Aproxima-se a marca dos dois anos de surgimento, oficial, da pandemia COVID-19. Diz-se oficial em relação à data de sua divulgação, último dia de 2019, pois, na verdade, a “encrenca” já podia estar em andamento nos domínios do dragão vermelho, que acabou por perder o controle e deixado escapar a “coisa” numa baforada.
Depois de tudo já visto, tretas e mutretas em torno do assunto, por todo o mundo, incluindo-se a pátria dos tupiniquins, tudo também cabe a qualquer um imaginar quanto ao “nascimento” da praga do século 21. Com todo conhecimento científico acumulado, em paralelo com a tecnologia dele surgido, dá para desconfiar de tudo se, de um lado a “coisa” não é bem conhecida, está envolta em mistérios laboratoriais, do outro há tanta certeza de que o mal será controlado ou extirpado mediante aplicação de tais e quais medidas. Tanta falação, tantas exigências, tantos sacrifícios e os resultados se mostram pífios depois de quase dois anos de “guerra”. O mundo já experimentou outras pandemias, algumas até mais violentas, mas nenhuma fez o estrago, que esta está a fazer: envolvendo a política partidária, sob a forma mais nefasta, ou seja, confundindo o público e aumentando-lhe a insegurança, quando entra em choque com a classe médica, única parcela da sociedade, verdadeiramente preparada para dar combate à doença, ainda que não se conheça, por inteiro, sua natureza e sua causa.

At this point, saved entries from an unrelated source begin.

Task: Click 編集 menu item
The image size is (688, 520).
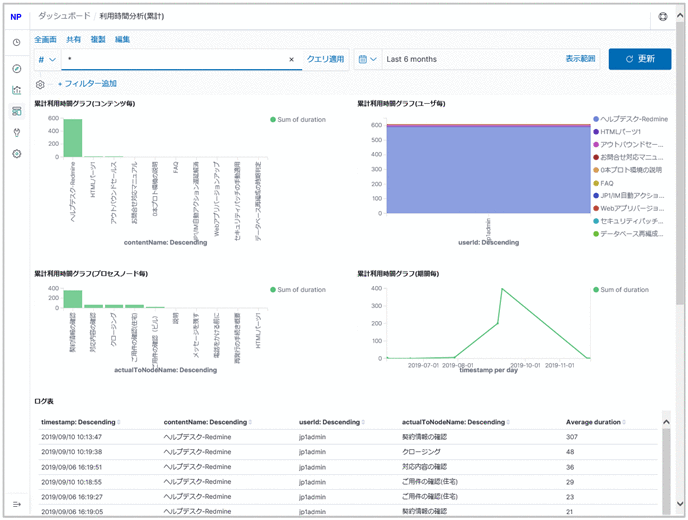Action: click(122, 39)
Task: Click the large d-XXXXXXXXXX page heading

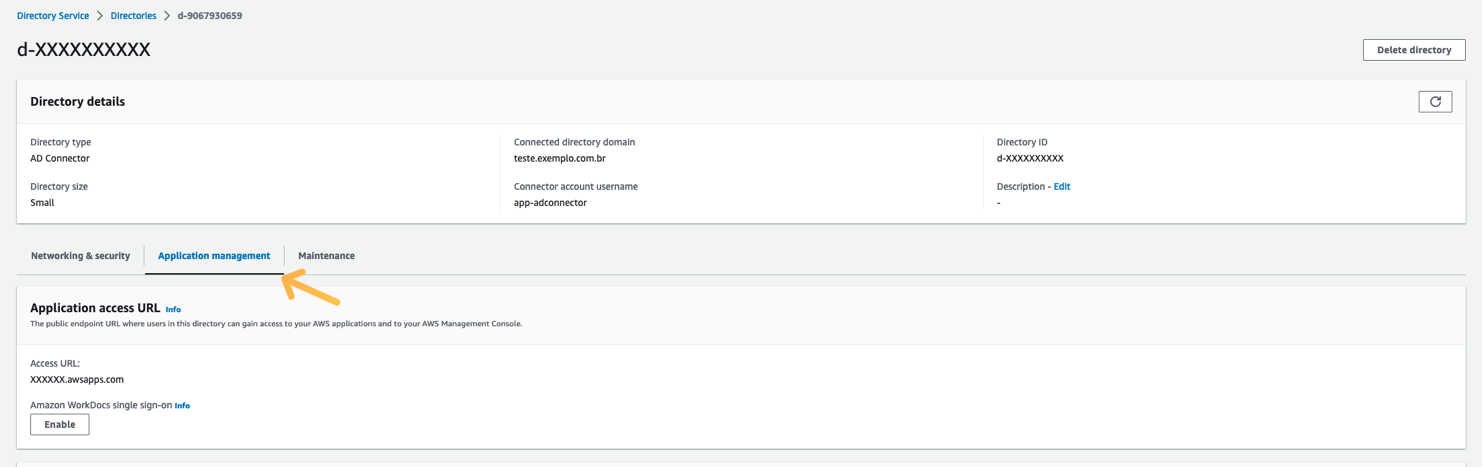Action: click(x=84, y=50)
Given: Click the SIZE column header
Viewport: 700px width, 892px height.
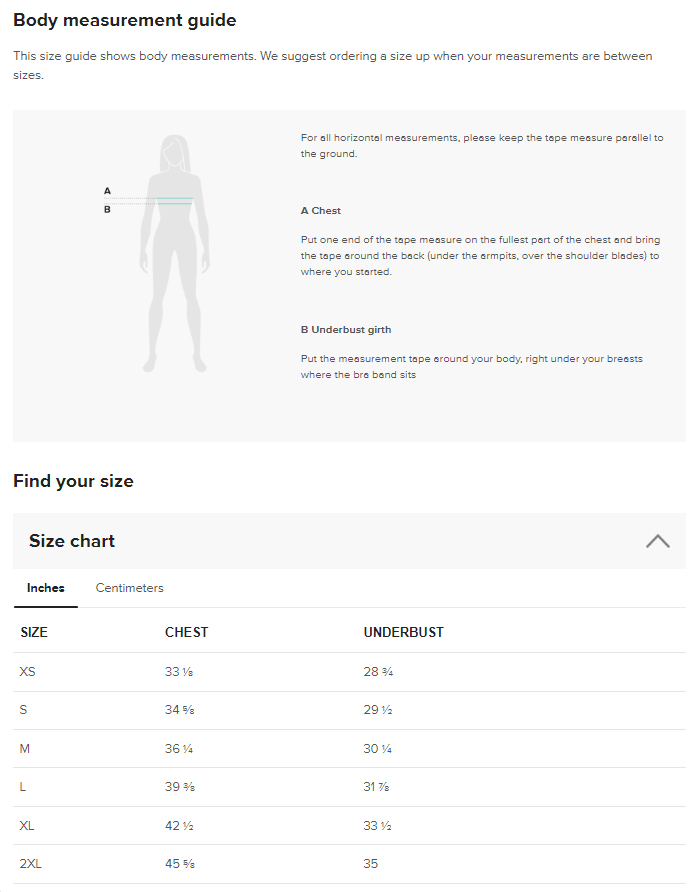Looking at the screenshot, I should pyautogui.click(x=34, y=632).
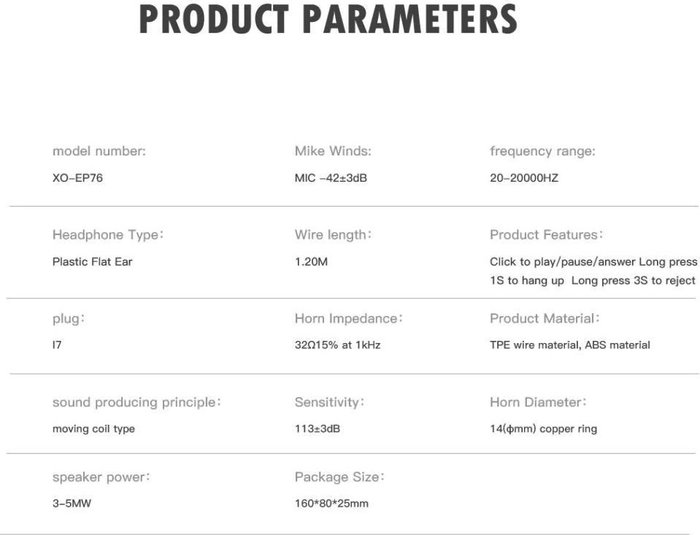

A chamada “gripe espanhola”, há cem anos, foi pandemia mais brutal, se consideradas as circunstâncias de então, a população bem inferior, a falta de recursos em todos os sentidos e o número de óbitos. De acordo com os registros, a “espanhola” perdurou por dois anos, de 1918 a 1920, mas seu impacto inicial foi mais agressivo, causando mais mortes, seja porque não houve tempo suficiente para as populações se prepararem, seja porque a moléstia se instalava com rapidez galopante. Conta-se que, muitas vezes e de acordo com o organismo, ela evoluía até a morte em poucas horas. Com o colapso imediato nos hospitais, mesmo porque não havia uma infraestrutura em rede, na área da saúde, pessoas contaminadas nem chegavam a ser internadas; morriam antes de qualquer socorro. A velocidade na evolução da doença, ajudada pelas circunstâncias, desfavoráveis em todos os sentidos, parece ter sido o principal fator na ocorrência de tantos óbitos, cerca de cinquenta milhões em o mundo, incluindo-se trinta e cinco mil no Brasil. O impacto maior foi em cidades portuárias, como Recife, Salvador e Rio, onde desembarcaram contaminados vindos da Europa e dos Estados Unidos e de onde a doença se espalhou para outros pontos, a começar de são Paulo, então com cerca de quatrocentos e cinquenta mil habitantes. Crê-se que a pequenas cidades do interior, a “espanhola” tenha chegado se eram servidas por serviço de estrada de ferro, praticamente o único meio de transporte mecanizado até então.
Assim, a Ouro Preto, a “gripe espanhola” deve ter chegado por via ferroviária, para angústia e desespero dos ouro-pretanos que, contra ela lutou, nos meses de outubro e novembro de 1918. Pelas condições socioeconômicas de Ouro Preto, na época, apenas vinte e um anos depois de perder o status de capital de Minas Gerais, o impacto causado foi como o de uma bomba, tal qual ao ser abandonada pelo governo ao se mudar para Belo Horizonte; pode-se dizer que foi pior porque causou mortes. O jornal “Ouro Preto”, edição de 25/12/1918, publicou entrevista com o Dr. Albino Sartori (ainda deve haver pessoas que dele se lembra), ao qual o jornal se refere como um “moço louro”, chefe do posto médico e designado delegado de Higiene Pública e que, portanto, estivera à frente das operações de combate à pandemia. Hospital de emergência funcionou numa escola da rede pública estadual (o jornal não diz qual) e do seu atendimento se mostra este balanço: internamentos, 205; curados, 178; óbitos 15; e transferidos para a Santa Casa, 12. Ao todo, houve cerca de 4.000 contaminados entre casos graves e casos mais leves, entre os quais 71 óbitos. No espaço de apenas dois meses, numa população pequena e pobre, foi um desastre, embora o jornal considerasse o número de mortos aquém do que se esperava, em comparação com outras cidades. Tal como hoje, diante da COVID-19, a abnegação dos profissionais de saúde, (6 médicos, 48 enfermeiros e enfermeiras, além da Escola de Farmácia e seus profissionais) contou bastante, o que fez o jornal citá-los, todos, nominalmente. Felizmente, não havia políticos e corrente destes a ditar normas médicas e perseguir profissionais da área, durante a “gripe espanhola”!